◆ Instructions to follow
For the entries below, work out how many lines contain the string "Switch" and write only the number.

◆ Saved data entries
▽

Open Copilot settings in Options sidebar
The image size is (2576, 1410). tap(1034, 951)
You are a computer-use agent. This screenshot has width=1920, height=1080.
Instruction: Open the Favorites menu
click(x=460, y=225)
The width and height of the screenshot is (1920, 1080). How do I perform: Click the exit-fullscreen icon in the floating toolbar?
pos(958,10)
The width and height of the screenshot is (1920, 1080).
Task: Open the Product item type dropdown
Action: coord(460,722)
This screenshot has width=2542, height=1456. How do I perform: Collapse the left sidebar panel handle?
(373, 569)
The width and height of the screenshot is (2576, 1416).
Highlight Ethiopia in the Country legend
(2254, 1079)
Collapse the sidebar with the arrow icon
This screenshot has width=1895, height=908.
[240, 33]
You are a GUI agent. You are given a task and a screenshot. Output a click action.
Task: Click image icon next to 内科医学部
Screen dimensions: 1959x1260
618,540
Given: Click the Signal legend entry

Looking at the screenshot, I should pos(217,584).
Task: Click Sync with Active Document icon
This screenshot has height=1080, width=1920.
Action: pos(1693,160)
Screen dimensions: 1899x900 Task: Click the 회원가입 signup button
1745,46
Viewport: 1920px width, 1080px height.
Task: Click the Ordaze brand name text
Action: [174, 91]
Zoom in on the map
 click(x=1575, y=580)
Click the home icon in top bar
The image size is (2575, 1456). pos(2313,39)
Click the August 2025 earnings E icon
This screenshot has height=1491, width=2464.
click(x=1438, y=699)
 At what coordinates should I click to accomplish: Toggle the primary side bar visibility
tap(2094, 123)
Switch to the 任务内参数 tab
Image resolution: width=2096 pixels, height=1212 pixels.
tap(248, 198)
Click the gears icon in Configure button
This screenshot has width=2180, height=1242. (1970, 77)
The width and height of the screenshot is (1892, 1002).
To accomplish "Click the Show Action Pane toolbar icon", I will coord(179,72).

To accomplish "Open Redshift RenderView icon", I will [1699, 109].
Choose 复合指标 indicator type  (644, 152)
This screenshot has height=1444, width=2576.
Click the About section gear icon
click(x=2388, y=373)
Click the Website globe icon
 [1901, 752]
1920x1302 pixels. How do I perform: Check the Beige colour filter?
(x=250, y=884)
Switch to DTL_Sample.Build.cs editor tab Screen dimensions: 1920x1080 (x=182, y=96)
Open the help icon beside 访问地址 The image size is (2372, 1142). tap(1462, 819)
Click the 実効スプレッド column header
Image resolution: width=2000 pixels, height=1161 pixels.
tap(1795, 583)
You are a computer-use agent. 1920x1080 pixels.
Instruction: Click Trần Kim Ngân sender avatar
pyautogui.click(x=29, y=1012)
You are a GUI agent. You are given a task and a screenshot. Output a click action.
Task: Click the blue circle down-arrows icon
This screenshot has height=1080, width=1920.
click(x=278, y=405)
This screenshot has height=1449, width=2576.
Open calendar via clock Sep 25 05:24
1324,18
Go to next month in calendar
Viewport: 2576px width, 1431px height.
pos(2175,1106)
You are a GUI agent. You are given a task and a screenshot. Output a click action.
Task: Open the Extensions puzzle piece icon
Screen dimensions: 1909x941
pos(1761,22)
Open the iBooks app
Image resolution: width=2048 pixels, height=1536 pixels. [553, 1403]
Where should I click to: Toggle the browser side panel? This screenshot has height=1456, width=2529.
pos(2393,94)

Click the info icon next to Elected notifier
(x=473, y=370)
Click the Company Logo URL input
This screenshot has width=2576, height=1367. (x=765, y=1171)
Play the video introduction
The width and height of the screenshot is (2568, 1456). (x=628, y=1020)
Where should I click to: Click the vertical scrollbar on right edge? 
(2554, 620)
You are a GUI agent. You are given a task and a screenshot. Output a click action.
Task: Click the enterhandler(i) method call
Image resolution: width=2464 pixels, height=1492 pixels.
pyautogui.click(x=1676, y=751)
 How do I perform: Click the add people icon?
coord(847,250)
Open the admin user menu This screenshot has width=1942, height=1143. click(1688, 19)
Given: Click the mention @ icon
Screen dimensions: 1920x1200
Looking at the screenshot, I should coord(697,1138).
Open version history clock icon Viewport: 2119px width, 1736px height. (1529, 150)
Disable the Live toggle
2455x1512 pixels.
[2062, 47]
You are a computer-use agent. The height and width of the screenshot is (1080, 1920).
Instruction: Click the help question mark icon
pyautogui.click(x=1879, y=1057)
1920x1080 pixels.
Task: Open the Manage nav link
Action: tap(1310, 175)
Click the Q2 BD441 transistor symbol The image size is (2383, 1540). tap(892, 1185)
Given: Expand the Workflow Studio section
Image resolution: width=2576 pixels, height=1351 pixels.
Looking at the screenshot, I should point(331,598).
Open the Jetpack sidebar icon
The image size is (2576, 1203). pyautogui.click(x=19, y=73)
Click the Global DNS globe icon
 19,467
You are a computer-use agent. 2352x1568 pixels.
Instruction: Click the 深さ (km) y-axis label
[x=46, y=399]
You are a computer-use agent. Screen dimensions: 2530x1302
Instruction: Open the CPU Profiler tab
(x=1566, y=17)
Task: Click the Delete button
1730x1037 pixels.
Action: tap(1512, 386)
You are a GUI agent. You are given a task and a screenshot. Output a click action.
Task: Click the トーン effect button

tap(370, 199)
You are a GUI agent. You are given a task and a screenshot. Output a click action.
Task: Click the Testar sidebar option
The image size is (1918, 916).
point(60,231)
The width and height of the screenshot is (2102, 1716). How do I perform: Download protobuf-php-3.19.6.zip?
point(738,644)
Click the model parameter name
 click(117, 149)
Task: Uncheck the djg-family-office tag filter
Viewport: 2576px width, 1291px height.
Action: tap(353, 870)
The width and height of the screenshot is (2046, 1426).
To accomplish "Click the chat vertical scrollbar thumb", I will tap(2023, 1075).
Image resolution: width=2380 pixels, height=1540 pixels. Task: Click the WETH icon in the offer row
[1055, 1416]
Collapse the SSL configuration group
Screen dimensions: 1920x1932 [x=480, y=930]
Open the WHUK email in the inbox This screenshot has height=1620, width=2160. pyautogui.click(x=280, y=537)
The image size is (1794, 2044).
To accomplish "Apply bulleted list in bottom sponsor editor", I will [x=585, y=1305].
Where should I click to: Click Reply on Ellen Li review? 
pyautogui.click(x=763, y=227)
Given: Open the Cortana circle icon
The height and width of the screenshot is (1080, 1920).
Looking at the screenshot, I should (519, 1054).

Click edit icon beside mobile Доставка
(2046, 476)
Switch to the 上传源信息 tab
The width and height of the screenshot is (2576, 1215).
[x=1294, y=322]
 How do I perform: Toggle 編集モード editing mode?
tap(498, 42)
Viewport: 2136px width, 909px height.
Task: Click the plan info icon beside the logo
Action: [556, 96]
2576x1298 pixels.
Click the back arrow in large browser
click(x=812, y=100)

△

◆ Solution to the exercise
3